Future of FCPA Enforcement

When discussing recent enforcement developments, trends, and statistics, the elephant in the room is how FCPA enforcement might be handled going forward by the Trump administration. While speculation about DOJ and SEC priorities under President Trump is rife, it is too soon to tell whether the change in administration might portend any specific changes in the DOJ's or SEC's enforcement or regulatory priorities, or even a renewed effort to amend the statute. Indeed, the new administration's approach to various policies has been characterized by an unpredictability that makes reading the tea leaves even more difficult than in the past.

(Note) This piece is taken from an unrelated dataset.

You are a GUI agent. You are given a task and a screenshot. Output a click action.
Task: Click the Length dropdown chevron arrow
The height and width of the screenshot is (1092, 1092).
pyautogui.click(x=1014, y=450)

It has been widely reported that President Trump criticized the FCPA in a 2012 interview, in which he stated that the statute is a "horrible law and it should be changed" because it puts U.S. businesses at a "huge disadvantage" relative to foreign businesses that he asserted are able to pay bribes to foreign officials without the same legal repercussions as U.S. companies. The President's comments evidence a general familiarity with the FCPA and provide a window into his views of the statute as of four-and-a-half years ago, before he began any formal campaigning for the U.S. presidency. One should be cautious, however, of reading too much into this stand-alone interview, as President Trump was a private citizen at the time whose businesses were potentially covered by the FCPA's scope. This view of the FCPA's effects was also consistent with other criticisms of the law that had been advanced by other U.S. corporate interests. In addition, the comments do not reflect the significant rise of international enforcement efforts in the intervening period (as we discuss above), which are directly relevant to the main criticism expressed in the interview. Finally, there is no indication that President Trump has given more thought to the FCPA or its enforcement since winning the election and taking office.

President Trump's nominee to head the SEC, Jay Clayton, likewise has expressed reservations about the agencies' "zealous" approach to FCPA enforcement. In his capacity as the Chairman of a New York City Bar Association committee, he was one of several authors of a paper released in 2011 discussing the FCPA and some proposed solutions to perceived problems with the statute and its enforcement. Notably, most of the committee's suggested improvements are incremental in nature and seek mainly to introduce more clarity and predictability into FCPA compliance and enforcement, rather than fundamentally alter the law or its objectives. And these proposals again were in line with other potential reforms being discussed by various business interests at the time. Moreover, the fact that a nominee has criticized the government's approach to enforcing the FCPA is not necessarily indicative of how the nominee will manage enforcement of the statute. For example, Andrew Weissmann, the current Chief of the Criminal Division's Fraud Section, was once heavily involved in a lobbying effort led by the U.S. Chamber of Commerce seeking reform of the FCPA, yet during his tenure at the DOJ, he has presided over a robust and assertive enforcement program and an expansion of international cooperation.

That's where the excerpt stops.